Yapılacak Çalışma: Eril şiddet ve İstanbul Sözleşmesi konulu metni, son cümlesinin ardından yazmayı sürdürün.

Eril şiddet verileri ve bu şiddeti meşrulaştırmaya hizmet eden
kampanyalarının giderek daha çok pervasızlaşması ürkütücü. Eril
şiddetle mücadele mevzuatını karalama çabalarıyla, ataerki
cinayetlerinin artışı doğru orantılı görünüyor. 2011’den bu yana
İstanbul Sözleşmesi'ne, 2012’den sonra da 6284 sayılı şiddet yasası
ve 2013’ten itibaren şiddet yasasının yönetmeliğine karşı
saldırılar günümüze değin artarak devam ettirildi. Ve cinayet
verileri şiddet sevici kampanyalarla aynı doğrultuda giderek
cinayetlerin yükseldiğini gösteriyor. Paylaşacağım verilerin sadece
eril şiddetin cinayet boyutuna ilişkin rakamları gösterdiğini
hatırda tutarak İstanbul Sözleşmesi'nin kabulünden önceki şiddet
verilerini hatırlayalım.
Ataerki cinayetlerinin 2002 ve 2009 yılları arasında yüzde 1400
arttığı dönemin Adalet Bakanlığı açıklamalarıyla ortaya konmuştu.
Gerçi iktidar mensupları zaman içinde ilan edilen bu veriyi tevil
için çok çaba harcadılar ama nafile veri Adalet Bakanlığı'ndan
çıkmıştı bir kere. “Adalet Bakanlığı'nın verilerine göre,
Türkiye'de kadınlara yönelik cinayet oranı son istatistiklere göre
2002 ile 2009 yılları arasında yüzde 1400 artış gösterdi. 2002
yılında öldürülen kadın sayısı 66 iken bu rakam 2009'un ilk yedi
ayında bu sayı 953'e çıktı. Resmi kayıtlara göre, 2003'te 83,
2004'te 128, 2005'te 317, 2006'da 663, 2007'de 1011, 2008'de ise
806 kadın cinayeti işlendi.”
İstanbul Sözleşmesi'nin böylesi yükselen şiddet tablosu
nedeniyle hazırlandığı, bakanlık verilerinden rahatça
anlaşılabilir. Ki defalarca yazdığım gibi Türkiye, kadına yönelik
şiddet nedeniyle Avrupa İnsan Hakları Mahkemesi'nce mahkum edilen
ilk ülkeydi. Nahide Opuz davasının iç hukuk süreci yargı
facialarıyla doluydu. Ve AİHM Türkiye’yi Nahide Opuz’a tazminat
ödemekle yükümlü kılmıştı. Ancak Avrupa Konseyi, adına eril şiddet
diyemese bile bu şiddet türüyle mücadele için üye ülkelerin
mücadele ve önleme deneyimlerini birleştirmek, bu şiddet türüne
özgü mücadele yöntemleri geliştirmek için çalışma başlattı.

Veri Listesi:

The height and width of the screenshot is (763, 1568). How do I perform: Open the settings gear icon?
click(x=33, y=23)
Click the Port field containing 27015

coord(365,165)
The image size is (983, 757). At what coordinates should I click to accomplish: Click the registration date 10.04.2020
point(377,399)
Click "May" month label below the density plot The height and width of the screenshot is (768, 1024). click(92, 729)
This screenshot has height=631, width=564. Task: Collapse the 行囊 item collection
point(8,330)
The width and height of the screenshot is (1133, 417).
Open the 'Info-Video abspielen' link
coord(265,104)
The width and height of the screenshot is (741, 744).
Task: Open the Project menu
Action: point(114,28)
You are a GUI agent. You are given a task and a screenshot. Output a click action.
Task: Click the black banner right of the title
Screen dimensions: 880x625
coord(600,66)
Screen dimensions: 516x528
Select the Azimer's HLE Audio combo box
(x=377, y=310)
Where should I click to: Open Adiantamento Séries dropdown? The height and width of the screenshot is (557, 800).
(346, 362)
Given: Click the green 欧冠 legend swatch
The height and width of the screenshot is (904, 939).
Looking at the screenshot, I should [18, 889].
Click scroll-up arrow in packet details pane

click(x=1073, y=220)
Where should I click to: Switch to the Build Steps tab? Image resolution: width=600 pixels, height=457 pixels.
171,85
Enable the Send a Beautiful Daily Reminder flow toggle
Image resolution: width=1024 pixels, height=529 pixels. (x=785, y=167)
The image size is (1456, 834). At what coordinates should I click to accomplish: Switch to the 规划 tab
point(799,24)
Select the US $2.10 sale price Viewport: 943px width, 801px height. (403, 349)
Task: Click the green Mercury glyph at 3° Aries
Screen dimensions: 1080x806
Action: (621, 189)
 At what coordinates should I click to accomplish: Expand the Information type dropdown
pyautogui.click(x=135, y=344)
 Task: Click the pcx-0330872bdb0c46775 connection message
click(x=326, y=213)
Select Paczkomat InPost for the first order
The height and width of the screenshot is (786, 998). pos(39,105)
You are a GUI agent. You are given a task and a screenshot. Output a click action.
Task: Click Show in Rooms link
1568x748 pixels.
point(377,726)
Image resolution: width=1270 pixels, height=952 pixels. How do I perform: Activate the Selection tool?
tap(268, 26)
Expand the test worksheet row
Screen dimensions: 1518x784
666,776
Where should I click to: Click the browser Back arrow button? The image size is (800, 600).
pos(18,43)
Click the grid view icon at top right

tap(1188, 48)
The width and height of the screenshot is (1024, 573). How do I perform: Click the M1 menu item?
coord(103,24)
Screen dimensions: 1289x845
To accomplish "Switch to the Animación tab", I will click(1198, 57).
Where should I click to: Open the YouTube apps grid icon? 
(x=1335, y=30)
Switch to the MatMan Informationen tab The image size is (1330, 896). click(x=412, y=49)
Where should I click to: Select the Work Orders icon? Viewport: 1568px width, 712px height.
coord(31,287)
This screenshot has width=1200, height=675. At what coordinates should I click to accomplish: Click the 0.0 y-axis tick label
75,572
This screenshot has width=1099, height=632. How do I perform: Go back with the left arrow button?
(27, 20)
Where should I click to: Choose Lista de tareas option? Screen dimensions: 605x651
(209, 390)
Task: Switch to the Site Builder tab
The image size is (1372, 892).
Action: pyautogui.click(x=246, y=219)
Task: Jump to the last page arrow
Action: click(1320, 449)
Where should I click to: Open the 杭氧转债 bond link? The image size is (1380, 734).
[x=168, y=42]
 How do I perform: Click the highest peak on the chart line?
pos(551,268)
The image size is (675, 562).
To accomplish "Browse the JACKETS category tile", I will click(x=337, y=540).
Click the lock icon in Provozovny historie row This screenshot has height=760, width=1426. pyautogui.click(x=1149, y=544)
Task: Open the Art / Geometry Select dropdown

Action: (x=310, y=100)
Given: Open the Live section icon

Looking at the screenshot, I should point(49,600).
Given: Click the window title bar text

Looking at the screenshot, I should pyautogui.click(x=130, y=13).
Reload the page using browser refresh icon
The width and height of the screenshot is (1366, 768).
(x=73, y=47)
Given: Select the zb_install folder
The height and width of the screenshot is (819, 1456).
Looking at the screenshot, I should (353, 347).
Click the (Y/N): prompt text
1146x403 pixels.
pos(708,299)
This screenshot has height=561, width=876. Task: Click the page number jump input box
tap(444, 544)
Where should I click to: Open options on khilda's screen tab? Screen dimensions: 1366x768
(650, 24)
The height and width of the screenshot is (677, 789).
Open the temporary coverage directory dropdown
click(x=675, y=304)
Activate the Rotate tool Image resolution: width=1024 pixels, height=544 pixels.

Alıştırma Yanıtı:
2009’dan 2011’e kadar süren çalışmalar sonucunda ortaya çıktı
İstanbul Sözleşmesi. 2011’de ilk imzacı olan Türkiye, aynı yıl
sözleşmeye uyumlu şiddet yasası hazırlıklarına girişmişti
hatırlanacağı gibi. Ülkemizin belki de demokratik yöntemlerle
yapılan tek yasasıydı 6284 ve 2012’e yürürlüğe girdi. Yazık ki aynı
kararlılıkla uygulanmadı. Çünkü karalama kampanyaları hemen
başlatılmıştı.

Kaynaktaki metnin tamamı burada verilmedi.